## [WHAT THE EXERCISE ASKS]
Could you write out, word for word, the lines from the line with "Determine the (X, Y)" through the line with "available is located", including both of those lines?

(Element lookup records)
********

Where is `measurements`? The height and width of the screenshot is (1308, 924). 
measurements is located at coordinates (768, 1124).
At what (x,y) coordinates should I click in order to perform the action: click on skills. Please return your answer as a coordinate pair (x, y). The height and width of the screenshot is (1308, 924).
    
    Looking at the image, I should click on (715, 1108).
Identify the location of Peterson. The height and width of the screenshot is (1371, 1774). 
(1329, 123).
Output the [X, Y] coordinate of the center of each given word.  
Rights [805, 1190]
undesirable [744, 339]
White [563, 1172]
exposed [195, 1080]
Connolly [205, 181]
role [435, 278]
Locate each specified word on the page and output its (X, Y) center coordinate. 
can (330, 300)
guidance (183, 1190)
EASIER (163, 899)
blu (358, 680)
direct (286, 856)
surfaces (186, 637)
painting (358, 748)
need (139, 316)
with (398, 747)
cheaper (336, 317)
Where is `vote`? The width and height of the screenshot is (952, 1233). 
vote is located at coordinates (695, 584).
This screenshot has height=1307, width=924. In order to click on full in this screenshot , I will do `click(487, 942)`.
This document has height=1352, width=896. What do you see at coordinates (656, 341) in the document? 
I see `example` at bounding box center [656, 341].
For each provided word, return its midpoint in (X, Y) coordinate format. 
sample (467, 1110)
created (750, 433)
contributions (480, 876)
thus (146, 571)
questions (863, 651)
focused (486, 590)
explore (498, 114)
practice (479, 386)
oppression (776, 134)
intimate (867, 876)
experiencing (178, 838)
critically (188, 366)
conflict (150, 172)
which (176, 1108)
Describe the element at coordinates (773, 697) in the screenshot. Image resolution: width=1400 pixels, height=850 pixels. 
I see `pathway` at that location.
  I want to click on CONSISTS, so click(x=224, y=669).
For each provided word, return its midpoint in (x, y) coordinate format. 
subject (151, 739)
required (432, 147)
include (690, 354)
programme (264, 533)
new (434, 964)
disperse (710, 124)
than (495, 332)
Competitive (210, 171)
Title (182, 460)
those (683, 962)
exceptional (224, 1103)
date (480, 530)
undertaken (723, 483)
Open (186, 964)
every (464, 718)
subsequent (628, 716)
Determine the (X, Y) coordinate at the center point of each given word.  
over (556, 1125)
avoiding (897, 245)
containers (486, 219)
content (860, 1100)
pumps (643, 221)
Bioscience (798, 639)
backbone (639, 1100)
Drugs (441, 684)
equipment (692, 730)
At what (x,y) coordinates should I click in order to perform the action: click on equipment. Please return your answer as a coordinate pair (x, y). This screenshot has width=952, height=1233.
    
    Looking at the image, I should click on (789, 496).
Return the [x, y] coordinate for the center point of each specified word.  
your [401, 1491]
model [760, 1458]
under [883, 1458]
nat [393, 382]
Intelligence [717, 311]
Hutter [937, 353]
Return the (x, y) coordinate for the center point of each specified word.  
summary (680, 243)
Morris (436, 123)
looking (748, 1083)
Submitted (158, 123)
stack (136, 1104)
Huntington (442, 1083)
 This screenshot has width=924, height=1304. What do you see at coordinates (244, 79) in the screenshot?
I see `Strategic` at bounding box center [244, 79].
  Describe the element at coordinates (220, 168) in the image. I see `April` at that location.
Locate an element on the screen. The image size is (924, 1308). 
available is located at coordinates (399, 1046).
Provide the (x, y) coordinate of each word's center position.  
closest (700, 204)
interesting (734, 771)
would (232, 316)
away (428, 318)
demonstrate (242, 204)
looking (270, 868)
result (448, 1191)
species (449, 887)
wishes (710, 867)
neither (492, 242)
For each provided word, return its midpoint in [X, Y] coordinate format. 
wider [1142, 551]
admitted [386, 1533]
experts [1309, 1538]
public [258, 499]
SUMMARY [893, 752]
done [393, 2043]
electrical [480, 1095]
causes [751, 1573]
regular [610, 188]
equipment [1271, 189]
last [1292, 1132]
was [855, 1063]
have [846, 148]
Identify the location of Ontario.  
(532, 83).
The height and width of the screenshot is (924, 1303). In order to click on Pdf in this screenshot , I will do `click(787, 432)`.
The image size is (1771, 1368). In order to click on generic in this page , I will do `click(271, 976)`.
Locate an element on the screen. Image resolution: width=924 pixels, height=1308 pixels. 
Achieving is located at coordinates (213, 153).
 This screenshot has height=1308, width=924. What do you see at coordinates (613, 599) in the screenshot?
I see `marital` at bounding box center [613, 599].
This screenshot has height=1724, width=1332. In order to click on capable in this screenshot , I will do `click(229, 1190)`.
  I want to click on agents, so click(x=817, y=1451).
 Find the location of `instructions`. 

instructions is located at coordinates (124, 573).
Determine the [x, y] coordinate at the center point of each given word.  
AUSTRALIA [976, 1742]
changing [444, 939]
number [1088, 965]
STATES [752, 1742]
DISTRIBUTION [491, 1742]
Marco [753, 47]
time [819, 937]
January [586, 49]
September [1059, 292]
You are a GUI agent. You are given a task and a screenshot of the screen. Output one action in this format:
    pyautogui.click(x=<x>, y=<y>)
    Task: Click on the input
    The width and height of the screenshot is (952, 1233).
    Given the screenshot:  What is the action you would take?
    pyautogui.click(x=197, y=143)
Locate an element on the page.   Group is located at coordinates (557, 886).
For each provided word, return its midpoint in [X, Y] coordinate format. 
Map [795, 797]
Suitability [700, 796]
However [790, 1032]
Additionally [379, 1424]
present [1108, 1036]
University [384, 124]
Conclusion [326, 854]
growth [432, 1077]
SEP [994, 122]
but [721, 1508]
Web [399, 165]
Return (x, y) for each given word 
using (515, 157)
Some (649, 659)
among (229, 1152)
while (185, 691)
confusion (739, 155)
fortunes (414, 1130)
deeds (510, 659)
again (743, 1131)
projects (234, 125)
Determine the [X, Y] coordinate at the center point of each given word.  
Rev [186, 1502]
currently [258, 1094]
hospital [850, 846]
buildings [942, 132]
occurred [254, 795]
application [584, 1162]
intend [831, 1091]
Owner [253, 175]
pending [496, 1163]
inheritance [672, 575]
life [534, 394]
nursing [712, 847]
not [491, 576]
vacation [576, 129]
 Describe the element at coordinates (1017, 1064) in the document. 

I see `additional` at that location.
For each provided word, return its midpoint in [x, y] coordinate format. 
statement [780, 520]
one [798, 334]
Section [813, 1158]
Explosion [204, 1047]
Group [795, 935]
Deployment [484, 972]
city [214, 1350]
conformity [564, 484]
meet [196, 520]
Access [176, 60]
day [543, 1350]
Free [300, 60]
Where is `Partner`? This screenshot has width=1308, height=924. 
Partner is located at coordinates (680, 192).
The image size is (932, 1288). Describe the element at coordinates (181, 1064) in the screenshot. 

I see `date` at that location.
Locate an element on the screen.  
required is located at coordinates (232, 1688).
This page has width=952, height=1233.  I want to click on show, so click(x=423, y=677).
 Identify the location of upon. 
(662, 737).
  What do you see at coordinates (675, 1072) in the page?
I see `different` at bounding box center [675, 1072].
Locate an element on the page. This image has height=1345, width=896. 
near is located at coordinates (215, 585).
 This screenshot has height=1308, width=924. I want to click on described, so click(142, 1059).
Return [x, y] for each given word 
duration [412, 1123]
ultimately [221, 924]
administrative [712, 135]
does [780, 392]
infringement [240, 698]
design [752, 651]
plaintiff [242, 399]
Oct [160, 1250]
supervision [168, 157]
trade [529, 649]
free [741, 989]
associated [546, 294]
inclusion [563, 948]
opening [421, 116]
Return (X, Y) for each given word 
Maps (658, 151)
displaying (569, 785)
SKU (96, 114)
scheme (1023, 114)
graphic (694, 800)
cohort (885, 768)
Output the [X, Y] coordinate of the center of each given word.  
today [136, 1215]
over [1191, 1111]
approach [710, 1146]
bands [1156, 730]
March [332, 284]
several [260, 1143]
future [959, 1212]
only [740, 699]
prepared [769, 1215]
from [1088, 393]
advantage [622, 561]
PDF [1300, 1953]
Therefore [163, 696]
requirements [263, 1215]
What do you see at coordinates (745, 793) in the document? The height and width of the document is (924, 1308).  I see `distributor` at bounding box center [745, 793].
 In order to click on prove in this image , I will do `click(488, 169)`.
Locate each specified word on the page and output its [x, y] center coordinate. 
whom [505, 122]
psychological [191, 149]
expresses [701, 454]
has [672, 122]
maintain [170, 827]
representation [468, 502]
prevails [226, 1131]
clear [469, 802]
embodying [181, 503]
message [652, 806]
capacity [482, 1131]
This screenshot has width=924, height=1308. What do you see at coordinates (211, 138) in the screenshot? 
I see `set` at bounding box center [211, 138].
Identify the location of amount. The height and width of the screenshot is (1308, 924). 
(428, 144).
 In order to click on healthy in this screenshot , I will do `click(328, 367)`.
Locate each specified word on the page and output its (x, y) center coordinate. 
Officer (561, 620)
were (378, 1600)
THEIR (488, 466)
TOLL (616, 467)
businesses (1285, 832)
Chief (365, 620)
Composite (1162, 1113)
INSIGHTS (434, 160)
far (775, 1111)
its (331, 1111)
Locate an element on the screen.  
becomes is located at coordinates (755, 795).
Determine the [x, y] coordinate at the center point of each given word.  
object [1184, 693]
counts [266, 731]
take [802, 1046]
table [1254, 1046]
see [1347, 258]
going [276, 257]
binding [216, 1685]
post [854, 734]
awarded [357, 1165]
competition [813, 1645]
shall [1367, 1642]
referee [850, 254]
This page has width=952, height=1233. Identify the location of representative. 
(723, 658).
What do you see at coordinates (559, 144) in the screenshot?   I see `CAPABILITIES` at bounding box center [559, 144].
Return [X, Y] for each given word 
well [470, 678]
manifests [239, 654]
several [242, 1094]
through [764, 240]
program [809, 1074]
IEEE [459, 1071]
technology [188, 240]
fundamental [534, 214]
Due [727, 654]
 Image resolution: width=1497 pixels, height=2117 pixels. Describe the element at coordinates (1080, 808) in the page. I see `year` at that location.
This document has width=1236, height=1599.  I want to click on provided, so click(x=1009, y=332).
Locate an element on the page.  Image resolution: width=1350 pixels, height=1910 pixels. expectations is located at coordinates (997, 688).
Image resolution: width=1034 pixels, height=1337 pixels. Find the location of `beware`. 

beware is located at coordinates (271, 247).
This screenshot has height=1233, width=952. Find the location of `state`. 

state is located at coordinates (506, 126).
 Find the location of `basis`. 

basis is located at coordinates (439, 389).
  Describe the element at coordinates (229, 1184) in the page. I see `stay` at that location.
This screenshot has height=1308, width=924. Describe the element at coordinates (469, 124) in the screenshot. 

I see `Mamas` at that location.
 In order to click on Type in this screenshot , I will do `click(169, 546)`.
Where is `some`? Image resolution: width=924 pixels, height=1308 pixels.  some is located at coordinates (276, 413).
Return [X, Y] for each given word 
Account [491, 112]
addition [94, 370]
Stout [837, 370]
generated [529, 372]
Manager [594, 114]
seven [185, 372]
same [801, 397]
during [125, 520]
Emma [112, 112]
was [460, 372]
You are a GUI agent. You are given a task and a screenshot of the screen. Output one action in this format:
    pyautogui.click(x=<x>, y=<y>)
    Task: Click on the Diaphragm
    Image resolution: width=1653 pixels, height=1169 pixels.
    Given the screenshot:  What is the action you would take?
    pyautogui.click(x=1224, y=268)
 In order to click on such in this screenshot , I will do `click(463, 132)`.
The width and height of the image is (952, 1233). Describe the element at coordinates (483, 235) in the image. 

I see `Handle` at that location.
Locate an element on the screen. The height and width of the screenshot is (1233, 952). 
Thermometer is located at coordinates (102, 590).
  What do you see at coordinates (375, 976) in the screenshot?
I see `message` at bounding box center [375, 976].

********

## [WORKED SOLUTION]
Determine the (X, Y) coordinate at the center point of each given word.  
over (556, 1125)
avoiding (897, 245)
containers (486, 219)
content (860, 1100)
pumps (643, 221)
Bioscience (798, 639)
backbone (639, 1100)
Drugs (441, 684)
equipment (692, 730)
At what (x,y) coordinates should I click in order to perform the action: click on equipment. Please return your answer as a coordinate pair (x, y). This screenshot has width=952, height=1233.
    
    Looking at the image, I should click on (789, 496).
Return the [x, y] coordinate for the center point of each specified word.  
your [401, 1491]
model [760, 1458]
under [883, 1458]
nat [393, 382]
Intelligence [717, 311]
Hutter [937, 353]
Return the (x, y) coordinate for the center point of each specified word.  
summary (680, 243)
Morris (436, 123)
looking (748, 1083)
Submitted (158, 123)
stack (136, 1104)
Huntington (442, 1083)
 This screenshot has width=924, height=1304. What do you see at coordinates (244, 79) in the screenshot?
I see `Strategic` at bounding box center [244, 79].
  Describe the element at coordinates (220, 168) in the image. I see `April` at that location.
Locate an element on the screen. The image size is (924, 1308). 
available is located at coordinates (399, 1046).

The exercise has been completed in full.